野村不動産ソリューションズとKaizen Platformが共同プロジェクトを開始
新しい顧客体験の創出へ向けて
株式会社Kaizen Platform(本社:東京都港区)と野村不動産ソリューションズ株式会社(同じく東京都港区)は、生成AIを使用したパーソナライズAIエージェント「Kaizen Personalize Agent」を導入し、不動産情報サイト「ノムコム」の顧客体験(UX)を革新する共同プロジェクトをスタートしました。これにより、顧客の生涯価値(LTV)の向上を狙っています。
不動産購入の特有な課題
不動産は人生で最も大きな買い物の一つですが、その検討には長い時間がかかります。多くのユーザーは「良い物件があったら」との潜在的な欲求を持ちながらも、情報が氾濫する中で希望に合う物件を探すことに疲れ、具体的なアクション(問い合わせや見学予約)をしないままサイトを離れてしまうのが現実です。「ノムコム」でもこのような課題が見受けられ、ユーザーを再度引き戻すためには、個別のニーズに応じたパーソナライズされたアプローチが要求されていました。
AIが繋ぐWebとLINEの体験
この問題を解消するため、Kaizen Platformが開発した「Kaizen Personalize Agent」がその役割を果たします。このAIエージェントは、Webサイト上の行動データとLINEでのコミュニケーションを結びつけ、ユーザーが自ら検索することなく、最適な物件に出会えるようサポートします。

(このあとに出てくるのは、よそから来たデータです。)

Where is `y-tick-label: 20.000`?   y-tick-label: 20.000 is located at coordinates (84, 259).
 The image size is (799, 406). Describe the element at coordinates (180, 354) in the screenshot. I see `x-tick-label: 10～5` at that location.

たとえば、「Kaizen Personalize Agent」は、ユーザーのサイト内での行動データを分析し、「本気度」や「好みの傾向」を判断します。この分析結果に基づき、離脱しそうなユーザーに向けてLINEで「気になっている物件の価格変更通知」や「未公開物件の提案」、「緩和した条件の掘り出し物提示」などを行い、自然な形でコミュニケーションを維持します。これにより、ユーザーは専属のエージェントとともに住まい探しを進めているかのような、スムーズな体験を得ることができます。
「My nomucom」構想と新しいKPIの設定
本プロジェクトの一環として、「ノムコム」をただの物件検索サイトから、個々のユーザーに最適化された「My nomucom」へと進化させることを目指しています。
- - KPI改善へのアプローチ: AIがユーザーの行動を分析し、最適なタイミングでサポートを行うことで、コンバージョン率の向上を図ります。
- - 顧客生涯価値の最大化: 短期的な取引だけでなく、LINEを通じた長期的な関係性構築により、顧客のLTVを最大化します。
- - ストレスフリーな顧客体験の提供: 膨大な物件情報から埋もれることなく、AIが事前に提案を行うことで、住まい探しのストレスを軽減します。
両社のコメント
野村不動産ソリューションズ株式会社 デジタルマーケティング推進部の庄司達人様は、「不動産は検討時間が長く、その過程での思いも複雑です。だからこそ、パーソナライズされた情報提供が求められます。この取り組みにより、お客様が納得感を持って住まいを選べる新たな体験を提供できると信じています」と力強いコメントを寄せています。
一方、Kaizen Platformの須藤憲司代表取締役は、「不動産業界の『検索の限界』を突破するAIによる『提案』が実現します。このプロジェクトは、顧客との関係を『点』から『線』に進化させ、住まい探しをより価値のあるものに変革していきます」と展望を語りました。
Kaizen Platformとは
- - 設立: 2017年4月(オリジナルは2013年に設立された米国法人)
- - 所在地: 東京都港区白金
- - 事業内容: デジタルトランスフォーメーションを通じて顧客体験の改善支援を行うソリューションを提供。
今回の共同プロジェクトは、AI技術を通じて不動産購入の体験を革新する重要な一歩となります。今後の展開に期待が寄せられます。